On the agent side, there does not seem to be serious issues. As expected, the agents are completely insensitive to the server crashes. The most annoying thing is a bug in the screensaver that sometimes shows no activity when the cluster is actually running at full speed... For the people that want to see the cluster speed, it can be frustrating. This is why I put on my web site a live gauge showing the cluster speed.
I miss a few features, of course. It would be nice to have a more general API, not just a plug-in architecture. More documentation would be nice too. I would like some built-in stats. Just logging to a text file all the server events would be useful. In fact, I don't really ask for much more. I am quite happy with the current Xgrid for my needs. A few minor bugs need to be fixed, and even better stability would be nice.
I am not a security expert, so take my answer with caution... I believe the traffic is encrypted, yes. I know for sure that it is the agent that contacts the server. Each communication, always started by the agent, uses a temporary arbitrary port. This means the agent does NOT have any port open, and that allows me to have agents even behind firewalls. That also makes the whole process very secure on the agent side.
The job is run on the machine by the user 'nobody', who has the lowest privileges and cannot mingle with system files or private user files. A new job can start only when the computer has been idle for more than 15 minutes. The job is run with nice=20, which means it has the lowest priority and will give up the CPU to all the other processes if needed. Thus, even when running, my process is not going to slow down the user applications.
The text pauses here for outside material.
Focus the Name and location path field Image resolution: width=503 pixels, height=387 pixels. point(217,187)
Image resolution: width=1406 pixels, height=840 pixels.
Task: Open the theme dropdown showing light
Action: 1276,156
As of Technology Preview 2, Apple's Xgrid runs on all Mac OS X machines with OS X.2.8 or higher installed. When one wants to run his program on different machines over Xgrid, he has to make sure that the binary will work on Jaguar and Panther.
Daniel Cote has developed a Linux agent (http://www.novajo.ca/xgridagent/). However, I can't use Linux machines because my program was compiled for the Mac and is dependent on many Mac OS X specific librairies.
The machines with the most power are... euh... the dual 2.5 GHz G5??? The jobs are sent first to the most powerful machines. Dual-processor machines do get 2 jobs to run (as separate processes).
Xgrid will be best for 'embarassingly parrallel' problems. For tighter problems, I think people will turn to existing technology and dedicated clusters.
It seems that an important field would be in multimedia applications, like rendering, special effects,... This is not my field, so probably I should not talk about it, I am just going to say stupid things.
In science, 'embarassingly parallel' problems are not that common, I believe, and most of the current clusters are 'hard' clusters made of dedicated machines. The use of 'loose' clusters like those used by Seti@Home or Folding@Home usually means you have to give up some efficiency, but this is compensated by the cheaper and higher computational power you get. There are already several projects out there using distributed computing over the internet (see for example a list on http://www.aspenleaf.com/distributed/). Xgrid does make the process of building such a cluster much easier, and is also more general (it is very easy to run another program without updating the agents). If agents are developed for platforms other than the Mac, Xgrid could be a nice alternative to other similar software.
I am certainly not an expert in cluster and distributed computing, so I should probably stop here with my comments!
Thanks for the opportunity to talk about Xgrid. It is very stimulating!